Romantic comedies are full of quirky, flighty women who disrupt the lives of timid, uptight men and show them the wonders of life via montages set to indie rock, and you can find such a montage around the midpoint of Ruby Sparks, which stars Zoe Kazan as the quirky, flighty title character and Paul Dano as timid, uptight Calvin, whose life she disrupts. The difference is that Ruby Sparks is interested in exposing the rom-com flibbertigibbet as an untenable, unrealistic male fantasy, since Ruby is in fact a creation of Calvin’s imagination come inexplicably to life.

A blocked novelist whose one major success is now a decade in the past, Calvin literally dreams up Ruby and starts writing about her, only to discover her in the flesh one day, hanging out in his kitchen making breakfast. Once he accepts that Ruby is real, Calvin is at first elated to be united with his dream girl, but as Ruby begins asserting her own independent identity, the idealized dream girl starts to turn into a nightmare (that is, she becomes a real person with real emotions).

Directors Jonathan Dayton and Valerie Faris (Little Miss Sunshine) and screenwriter/star Kazan gradually reveal the desperate, possessive rage underneath Calvin’s milquetoast lit-hipster exterior, simultaneously poking holes in the narcissistic fantasies of decades of indie-movie man-boys. The movie pulls its punches a little with a muddled ending that lets Calvin off the hook too easily, but the majority of the film is an incisive, funny and well-acted look at the messy complications of even the most seemingly picture-perfect relationships.

******************************

-- Task list --
1. According to the Ruby Sparks review, who directed the film?
2. Decide whether each statement agrees with the Ruby Sparks review, answering yes or no and quoting the words that settle it: (a) Calvin's one major success came about ten years ago. (b) The review praises the film's ending. (c) Calvin first finds Ruby in his garden.
3. Please reproduce the Ruby Sparks review between "A blocked novelist" and "with real emotions).", inclusive, swapping "kitchen" for "living room".
Rely only on the Ruby Sparks review for your answers.

******************************

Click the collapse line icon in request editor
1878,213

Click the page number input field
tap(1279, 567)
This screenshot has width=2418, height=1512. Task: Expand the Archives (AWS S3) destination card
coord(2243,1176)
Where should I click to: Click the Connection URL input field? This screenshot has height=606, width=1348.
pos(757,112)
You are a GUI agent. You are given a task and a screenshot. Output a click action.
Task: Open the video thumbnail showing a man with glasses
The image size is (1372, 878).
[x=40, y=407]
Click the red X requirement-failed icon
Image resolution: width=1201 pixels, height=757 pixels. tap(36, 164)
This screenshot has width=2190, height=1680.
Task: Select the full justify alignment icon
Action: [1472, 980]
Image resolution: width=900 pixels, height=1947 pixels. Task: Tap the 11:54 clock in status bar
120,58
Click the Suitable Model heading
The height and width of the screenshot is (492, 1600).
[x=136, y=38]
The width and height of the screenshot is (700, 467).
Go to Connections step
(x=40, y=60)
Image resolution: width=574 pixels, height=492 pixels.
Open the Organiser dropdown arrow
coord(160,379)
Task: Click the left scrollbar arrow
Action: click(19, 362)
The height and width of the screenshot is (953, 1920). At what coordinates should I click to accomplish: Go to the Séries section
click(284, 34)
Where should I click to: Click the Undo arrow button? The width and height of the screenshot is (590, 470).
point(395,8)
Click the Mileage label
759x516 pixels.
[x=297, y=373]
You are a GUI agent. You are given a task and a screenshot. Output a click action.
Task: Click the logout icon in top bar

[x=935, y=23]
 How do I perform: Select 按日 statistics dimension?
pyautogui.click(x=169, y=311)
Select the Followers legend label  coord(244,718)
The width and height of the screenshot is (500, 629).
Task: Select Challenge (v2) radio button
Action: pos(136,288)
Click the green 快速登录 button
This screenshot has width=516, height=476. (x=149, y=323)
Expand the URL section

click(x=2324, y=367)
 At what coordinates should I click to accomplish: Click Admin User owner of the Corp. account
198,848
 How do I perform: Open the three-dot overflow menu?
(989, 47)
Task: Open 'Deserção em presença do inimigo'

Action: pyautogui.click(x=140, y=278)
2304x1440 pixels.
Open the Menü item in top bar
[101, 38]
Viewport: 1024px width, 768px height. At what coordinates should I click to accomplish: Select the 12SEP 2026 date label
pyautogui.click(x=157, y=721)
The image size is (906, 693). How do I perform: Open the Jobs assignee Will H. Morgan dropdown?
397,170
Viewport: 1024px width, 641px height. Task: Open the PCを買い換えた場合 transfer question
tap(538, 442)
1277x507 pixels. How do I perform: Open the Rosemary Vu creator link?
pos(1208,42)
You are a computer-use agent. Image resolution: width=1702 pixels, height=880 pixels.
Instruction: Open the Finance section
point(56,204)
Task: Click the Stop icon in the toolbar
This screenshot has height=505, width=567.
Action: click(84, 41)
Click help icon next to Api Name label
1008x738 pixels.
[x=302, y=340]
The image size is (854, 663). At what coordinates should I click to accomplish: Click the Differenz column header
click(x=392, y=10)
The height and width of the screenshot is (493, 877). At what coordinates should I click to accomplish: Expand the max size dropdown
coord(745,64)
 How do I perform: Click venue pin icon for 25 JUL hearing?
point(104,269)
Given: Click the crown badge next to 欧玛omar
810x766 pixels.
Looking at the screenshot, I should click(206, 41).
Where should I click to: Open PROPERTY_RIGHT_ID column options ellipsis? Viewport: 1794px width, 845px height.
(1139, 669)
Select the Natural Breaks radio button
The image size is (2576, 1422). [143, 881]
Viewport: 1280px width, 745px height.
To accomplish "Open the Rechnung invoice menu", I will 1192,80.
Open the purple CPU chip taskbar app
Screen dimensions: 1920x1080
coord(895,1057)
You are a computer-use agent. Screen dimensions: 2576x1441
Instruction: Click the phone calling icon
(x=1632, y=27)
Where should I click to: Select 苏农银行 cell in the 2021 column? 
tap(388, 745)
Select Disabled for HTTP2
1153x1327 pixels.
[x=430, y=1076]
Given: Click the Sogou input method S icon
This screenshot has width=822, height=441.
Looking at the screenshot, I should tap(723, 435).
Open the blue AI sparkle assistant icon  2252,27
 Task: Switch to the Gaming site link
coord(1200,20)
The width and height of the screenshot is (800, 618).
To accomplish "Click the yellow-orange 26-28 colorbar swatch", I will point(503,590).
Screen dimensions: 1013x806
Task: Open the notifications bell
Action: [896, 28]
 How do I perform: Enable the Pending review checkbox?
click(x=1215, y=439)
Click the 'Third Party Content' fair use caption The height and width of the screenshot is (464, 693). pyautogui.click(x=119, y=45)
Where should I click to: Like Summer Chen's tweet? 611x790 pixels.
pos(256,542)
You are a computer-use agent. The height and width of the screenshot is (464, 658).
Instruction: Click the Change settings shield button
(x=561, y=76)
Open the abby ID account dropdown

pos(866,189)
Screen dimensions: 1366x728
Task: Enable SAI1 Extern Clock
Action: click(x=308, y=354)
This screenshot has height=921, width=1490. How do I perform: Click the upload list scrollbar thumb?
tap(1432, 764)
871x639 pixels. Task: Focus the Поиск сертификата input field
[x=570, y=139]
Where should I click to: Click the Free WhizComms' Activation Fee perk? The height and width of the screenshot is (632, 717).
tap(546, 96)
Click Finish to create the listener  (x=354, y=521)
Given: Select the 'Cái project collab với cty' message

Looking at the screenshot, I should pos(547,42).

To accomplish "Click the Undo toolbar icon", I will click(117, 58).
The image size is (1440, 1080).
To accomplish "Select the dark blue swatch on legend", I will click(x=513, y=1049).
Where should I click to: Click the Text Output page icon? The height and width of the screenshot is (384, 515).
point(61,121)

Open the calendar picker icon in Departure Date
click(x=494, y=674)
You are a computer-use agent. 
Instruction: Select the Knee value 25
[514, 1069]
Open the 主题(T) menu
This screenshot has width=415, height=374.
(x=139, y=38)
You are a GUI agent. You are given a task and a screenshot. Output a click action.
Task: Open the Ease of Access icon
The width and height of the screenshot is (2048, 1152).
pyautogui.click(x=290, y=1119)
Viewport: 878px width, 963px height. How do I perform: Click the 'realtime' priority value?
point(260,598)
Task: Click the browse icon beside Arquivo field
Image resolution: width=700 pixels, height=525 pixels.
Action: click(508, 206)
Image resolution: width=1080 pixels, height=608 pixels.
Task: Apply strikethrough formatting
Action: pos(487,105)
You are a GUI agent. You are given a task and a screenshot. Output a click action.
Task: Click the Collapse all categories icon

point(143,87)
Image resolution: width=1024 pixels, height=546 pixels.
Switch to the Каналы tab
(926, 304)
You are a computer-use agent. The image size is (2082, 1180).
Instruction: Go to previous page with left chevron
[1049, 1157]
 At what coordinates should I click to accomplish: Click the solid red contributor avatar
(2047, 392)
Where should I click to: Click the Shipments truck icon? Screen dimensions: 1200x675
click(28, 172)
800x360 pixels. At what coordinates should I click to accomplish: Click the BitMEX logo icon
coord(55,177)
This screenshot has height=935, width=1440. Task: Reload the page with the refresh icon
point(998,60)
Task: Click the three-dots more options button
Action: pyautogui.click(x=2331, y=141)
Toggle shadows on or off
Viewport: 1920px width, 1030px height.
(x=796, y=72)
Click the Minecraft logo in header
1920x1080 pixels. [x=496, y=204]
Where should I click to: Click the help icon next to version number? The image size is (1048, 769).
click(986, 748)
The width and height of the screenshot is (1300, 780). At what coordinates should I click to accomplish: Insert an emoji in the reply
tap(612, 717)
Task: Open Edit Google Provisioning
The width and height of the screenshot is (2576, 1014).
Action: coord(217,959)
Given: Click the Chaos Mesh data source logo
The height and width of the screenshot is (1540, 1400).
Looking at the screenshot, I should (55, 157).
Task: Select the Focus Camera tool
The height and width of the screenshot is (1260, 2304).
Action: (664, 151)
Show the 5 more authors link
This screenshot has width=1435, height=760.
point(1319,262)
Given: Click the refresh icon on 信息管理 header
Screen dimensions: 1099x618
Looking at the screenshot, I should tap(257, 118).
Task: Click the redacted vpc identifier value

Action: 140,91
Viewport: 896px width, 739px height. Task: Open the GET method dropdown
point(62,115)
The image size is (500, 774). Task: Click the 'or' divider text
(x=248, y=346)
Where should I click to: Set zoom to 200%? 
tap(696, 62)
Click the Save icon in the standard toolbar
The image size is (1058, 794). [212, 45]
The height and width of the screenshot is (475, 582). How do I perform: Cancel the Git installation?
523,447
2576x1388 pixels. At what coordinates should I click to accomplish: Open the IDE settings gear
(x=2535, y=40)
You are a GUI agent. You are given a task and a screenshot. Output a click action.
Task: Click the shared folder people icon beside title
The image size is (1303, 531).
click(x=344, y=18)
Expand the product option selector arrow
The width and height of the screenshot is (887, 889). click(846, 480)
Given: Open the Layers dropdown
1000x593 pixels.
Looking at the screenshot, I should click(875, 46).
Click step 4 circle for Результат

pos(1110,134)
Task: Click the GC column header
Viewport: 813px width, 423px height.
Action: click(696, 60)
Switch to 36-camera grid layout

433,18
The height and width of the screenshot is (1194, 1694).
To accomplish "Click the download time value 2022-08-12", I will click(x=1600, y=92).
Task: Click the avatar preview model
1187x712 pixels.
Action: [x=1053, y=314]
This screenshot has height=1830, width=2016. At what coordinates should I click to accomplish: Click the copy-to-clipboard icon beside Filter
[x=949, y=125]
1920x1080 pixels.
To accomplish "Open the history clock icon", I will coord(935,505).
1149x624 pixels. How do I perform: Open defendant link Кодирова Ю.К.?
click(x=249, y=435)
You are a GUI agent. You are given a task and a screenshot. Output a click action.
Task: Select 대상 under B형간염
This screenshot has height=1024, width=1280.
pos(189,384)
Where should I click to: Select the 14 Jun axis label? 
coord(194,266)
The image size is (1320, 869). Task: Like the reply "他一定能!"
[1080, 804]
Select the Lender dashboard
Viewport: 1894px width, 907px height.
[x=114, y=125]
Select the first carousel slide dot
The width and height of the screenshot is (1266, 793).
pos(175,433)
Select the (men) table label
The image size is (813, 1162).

******************************

-- Task-by-task solutions --
1. Jonathan Dayton and Valerie Faris

2.
(a) Yes: "whose one major success is now a decade in the past"
(b) No: "a muddled ending that lets Calvin off the hook too easily"
(c) No: "hanging out in his kitchen making breakfast"

3.
A blocked novelist whose one major success is now a decade in the past, Calvin literally dreams up Ruby and starts writing about her, only to discover her in the flesh one day, hanging out in his living room making breakfast. Once he accepts that Ruby is real, Calvin is at first elated to be united with his dream girl, but as Ruby begins asserting her own independent identity, the idealized dream girl starts to turn into a nightmare (that is, she becomes a real person with real emotions).